Top of The data
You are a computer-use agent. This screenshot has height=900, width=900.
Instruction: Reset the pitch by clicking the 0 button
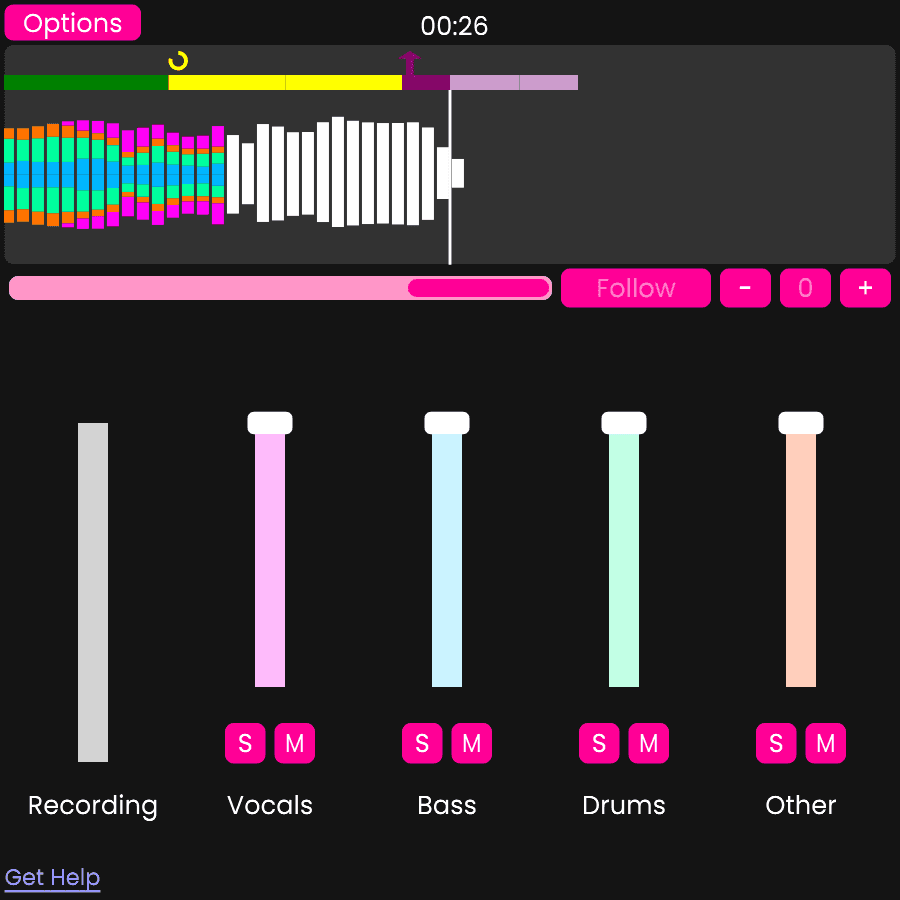pyautogui.click(x=805, y=288)
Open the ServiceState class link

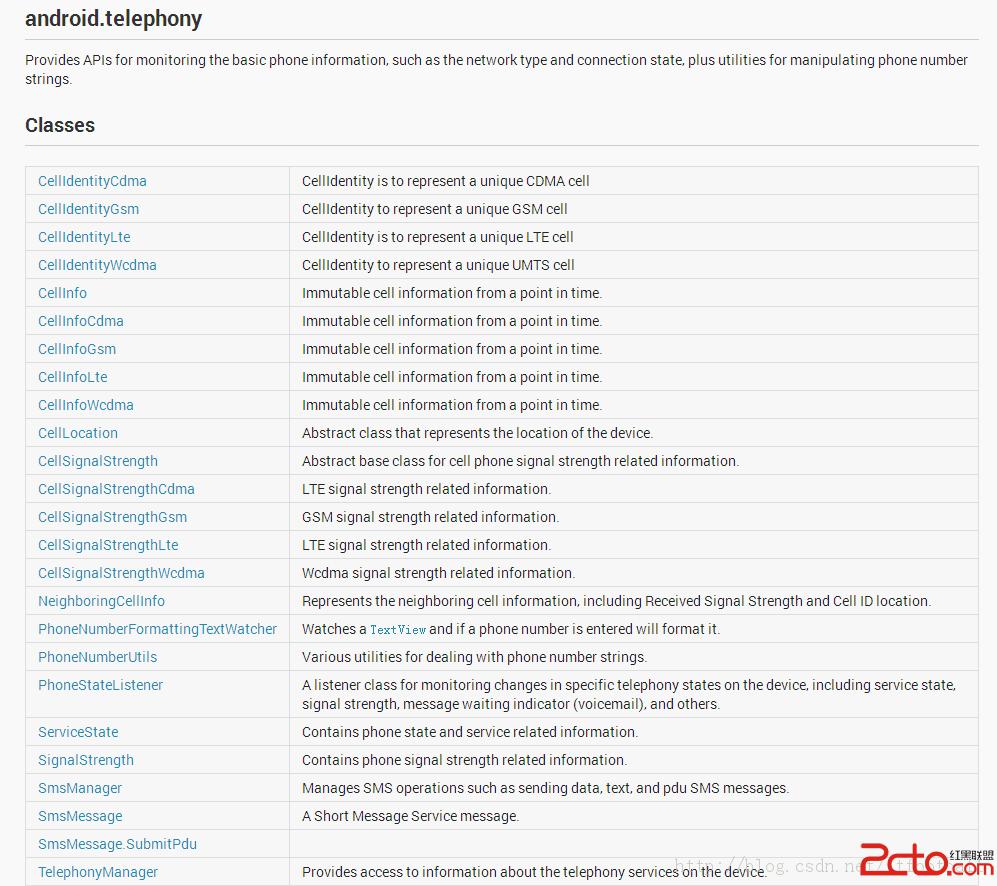(x=78, y=732)
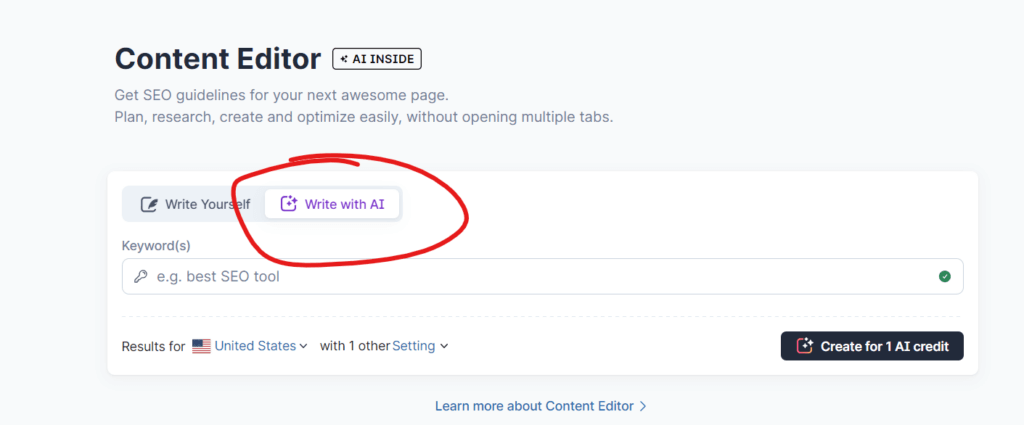
Task: Click the green checkmark status icon
Action: (x=944, y=276)
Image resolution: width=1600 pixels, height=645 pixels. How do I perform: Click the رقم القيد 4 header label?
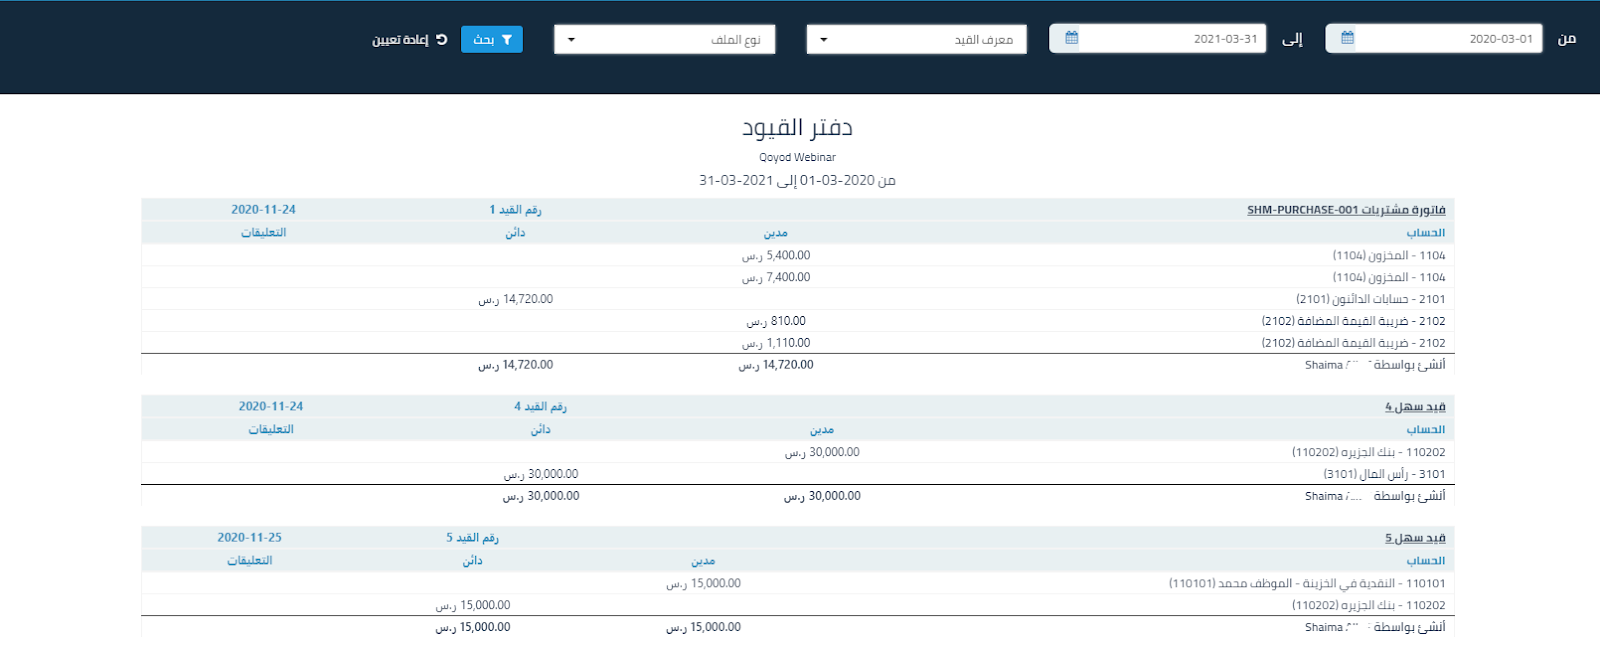(540, 407)
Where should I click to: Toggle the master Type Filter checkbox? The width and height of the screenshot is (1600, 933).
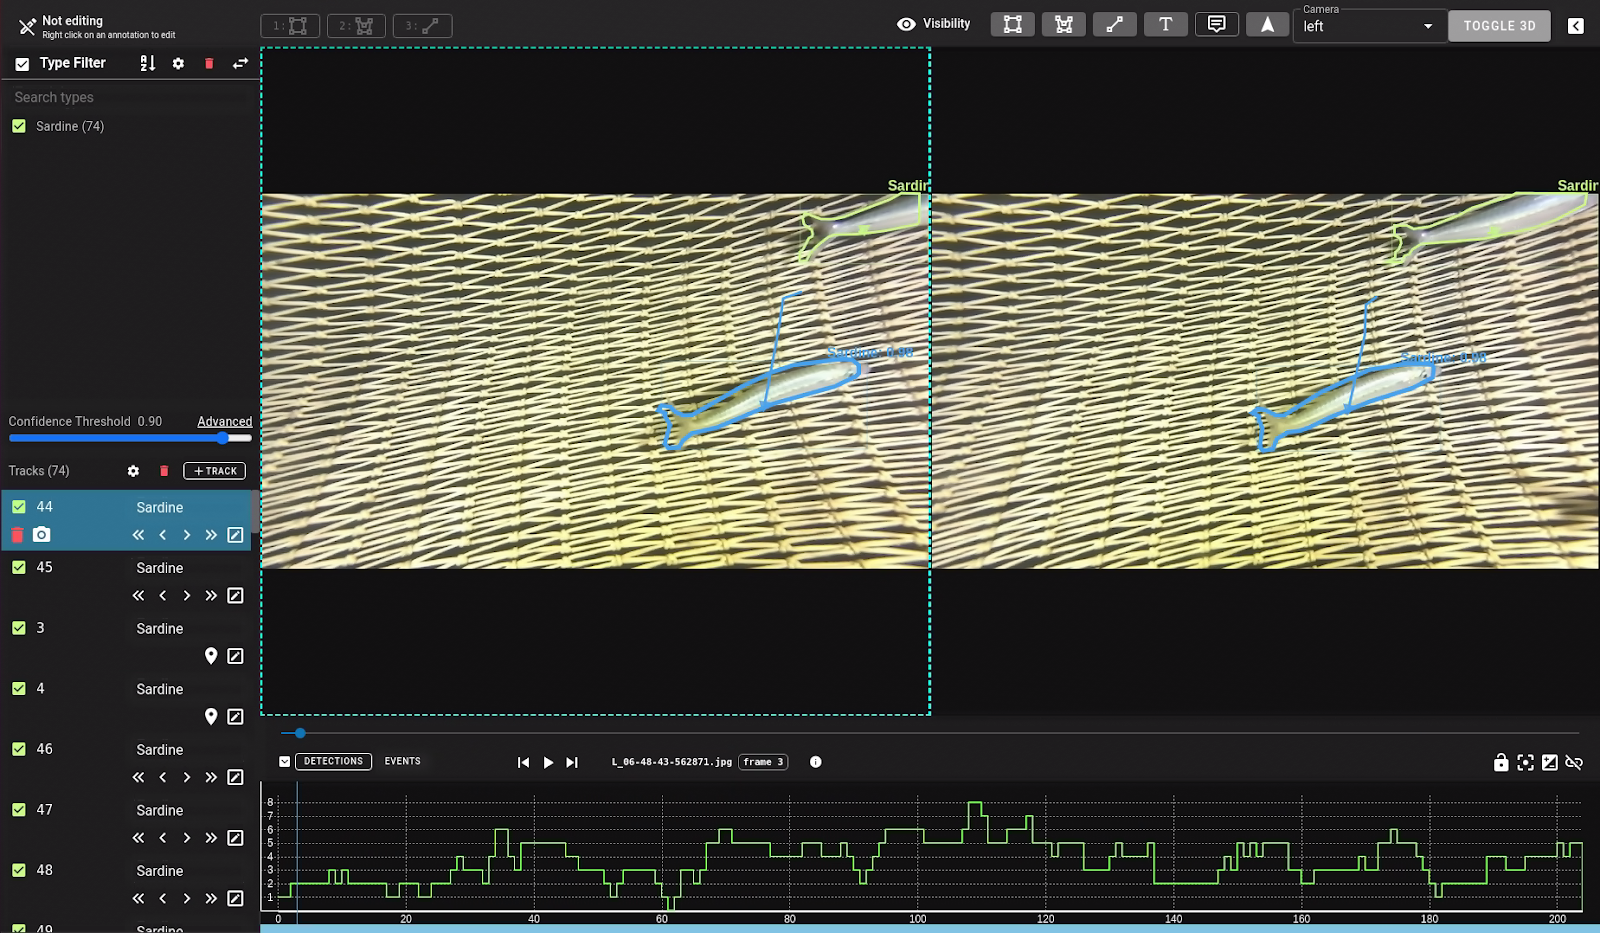[22, 63]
Bottom of The data
What comes back should match the records exactly, minus any pictures.

You are a computer-use agent. This screenshot has height=900, width=900.
Instruction: Reset the pitch by clicking the 0 button
pyautogui.click(x=805, y=288)
Open the ServiceState class link

(x=78, y=732)
Task: Click the green checkmark status icon
Action: (x=944, y=276)
Image resolution: width=1600 pixels, height=645 pixels. How do I perform: Click the رقم القيد 4 header label?
(540, 407)
Where should I click to: Toggle the master Type Filter checkbox? The width and height of the screenshot is (1600, 933).
[22, 63]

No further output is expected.